Too many businesses take a “fire-fighting” approach to IT security. They’ll spend a minimum on securing their systems, then react after an incident has taken place.

With a long-term investment you must cover all existing threats and also anticipate some potential risks that may arise in the future. Is your business changing? Are you reaching new customers? Deploying new services? Adding more IT infrastructure? All of these elements may introduce new threats or make your business the target of an attack.

Data theft
The most obvious e-security threat to business is theft of sensitive data. Customer contact databases, confidential email, internal financial figures and unique plans or intellectual property could be very attractive to unscrupulous competitors or perpetrators of fraud. Hence, data thieves will pursue nefarious tasks such as dumpster diving (searching through rubbish for printouts and paper-based information), accessing deleted data from decommissioned computers (which is difficult to permanently erase), hacking into secure systems and courting disgruntled employees with bribes or coercion. Data theft is a wide-ranging problem affecting many aspects of IT security. Of particular concern in this area are unsecured or poorly secured wireless networks.

Identity theft
With today’s online banking, information services and product sales occurring so frequently via the Internet, there are of course numerous places where criminals can capture portions of your personal information. Your date of birth, middle name, income, home address, phone numbers and financial account numbers can all be captured by a determined thief. With that information aggregated, the criminal can attempt to access your accounts or take action on behalf of you personally, using your personal data to support their activity. For example, when you phone a call centre to perform changes on your personal accounts, you may be asked to verify a piece of personal information to verify your identity. The expert identity thieves will have this information.

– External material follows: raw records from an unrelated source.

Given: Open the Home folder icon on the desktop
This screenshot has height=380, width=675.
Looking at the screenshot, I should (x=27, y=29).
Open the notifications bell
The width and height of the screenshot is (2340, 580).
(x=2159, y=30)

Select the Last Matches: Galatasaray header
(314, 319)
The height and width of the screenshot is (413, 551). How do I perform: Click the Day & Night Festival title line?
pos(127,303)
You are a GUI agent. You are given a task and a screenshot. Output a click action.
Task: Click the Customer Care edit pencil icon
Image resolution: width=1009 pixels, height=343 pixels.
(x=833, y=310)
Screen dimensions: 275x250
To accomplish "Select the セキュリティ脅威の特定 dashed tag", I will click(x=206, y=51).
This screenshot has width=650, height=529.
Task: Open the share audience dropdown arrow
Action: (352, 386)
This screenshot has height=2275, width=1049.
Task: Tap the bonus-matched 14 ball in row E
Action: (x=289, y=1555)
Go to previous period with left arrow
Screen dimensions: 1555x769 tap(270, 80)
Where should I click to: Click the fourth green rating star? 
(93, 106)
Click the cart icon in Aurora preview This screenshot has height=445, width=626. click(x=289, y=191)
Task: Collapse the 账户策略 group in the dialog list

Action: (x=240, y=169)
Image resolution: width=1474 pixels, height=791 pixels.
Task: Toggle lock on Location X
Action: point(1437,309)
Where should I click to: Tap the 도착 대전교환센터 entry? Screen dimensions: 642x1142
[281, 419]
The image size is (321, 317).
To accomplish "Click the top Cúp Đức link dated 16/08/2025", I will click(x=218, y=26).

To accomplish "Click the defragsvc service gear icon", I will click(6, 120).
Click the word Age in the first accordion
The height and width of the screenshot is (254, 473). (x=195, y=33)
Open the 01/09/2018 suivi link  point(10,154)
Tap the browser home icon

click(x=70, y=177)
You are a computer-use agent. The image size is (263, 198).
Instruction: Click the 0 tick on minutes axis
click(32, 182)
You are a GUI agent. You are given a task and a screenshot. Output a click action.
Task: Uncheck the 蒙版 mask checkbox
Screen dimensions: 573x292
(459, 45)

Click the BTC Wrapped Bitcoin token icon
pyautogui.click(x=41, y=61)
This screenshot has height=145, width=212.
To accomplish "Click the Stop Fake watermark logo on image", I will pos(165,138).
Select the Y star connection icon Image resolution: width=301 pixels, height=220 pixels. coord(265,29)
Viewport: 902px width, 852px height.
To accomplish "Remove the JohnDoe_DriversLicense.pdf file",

Denial of service and nuisance attacks
Denial of service attacks are typically an attempt to interrupt a business system such as a corporate website or e-commerce server. The attacker takes advantage of the way IP communications work, where each connection request for information from a website or system uses up a small amount of that system’s resources. To perform the attack, a number of computers are coordinated to send the target computer a massive stream of spurious requests which fill the system’s resources trying to answer them all. The result is that the genuine users or customers of the system are denied access due to the flood of traffic that is tying it up. Service downtime from denial of service attacks can be financially expensive and damaging to your businesses’ reputation. A router or firewall feature called Stateful Packet Inspection (SPI) can be helpful in combating denial of service attacks.